三話 君と鳴く
荷物を置いて椅子に座り、まず最初に渡されたのは、さっきも見た吹き口的な何かだった。観察するに、リコーダーの吹き口を木で作った感じ、だ。
「見た感じ君は何も知らなさそうだね」
「『きみ』じゃなくて『ぬのかわさん』でしょ〜、ぬのかわさんって呼んだげよ〜よっ」
「俺の自由だろうが」
「わぁ、こっわぁい☆」
「こいつは置いといて」
こいつってそれは酷いよ!? と叫ぶ先輩を他所に吉野くんは説明を始める。
なぜ私はここに居るのか、考えることは放棄した。二人がどうしてそこまで仲がいいのか、も半分くらいどうでもいいので考えない。
「これはリードです、端的に言って吹き口」
おずおずと頷く。
「試しに吹いてみよう。普通に咥えて、お腹に力を入れてふって吐く」
ちゅん、と高めの音が一つ鳴る。意図も容易く吹いているように見えるが、きっと難しいのだろう。

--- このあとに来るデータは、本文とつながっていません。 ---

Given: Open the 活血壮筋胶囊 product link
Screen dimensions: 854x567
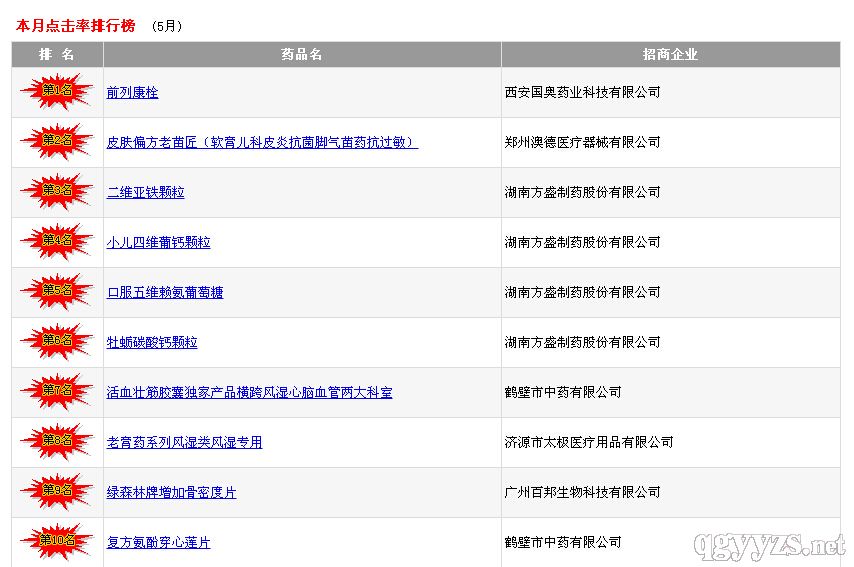Looking at the screenshot, I should (249, 393).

あ、ちなみに上はこの針金が見えない方ね、と追加で説明。
口に咥えて言われた通りに吹いてみようとする。が。
「……うん、最初はそんなもんよ」
ふうぅ……と空気が通る音しかせず、小鳥の鳴き声も叫び声も聞こえなかった。何回か試してみるが、全て空振り。
「まあ、いつかは鳴るから。ちょっと試してごらん」
案外スパルタでは? と浮かんだ疑問もあっちの方へ置いていく。いつだったかに読んだ小説か、誰かの会話の盗み聞きだったかで『吹奏楽部は体育会系文化部だ』と聞いている。それがほんとならスパルタでも仕方ない。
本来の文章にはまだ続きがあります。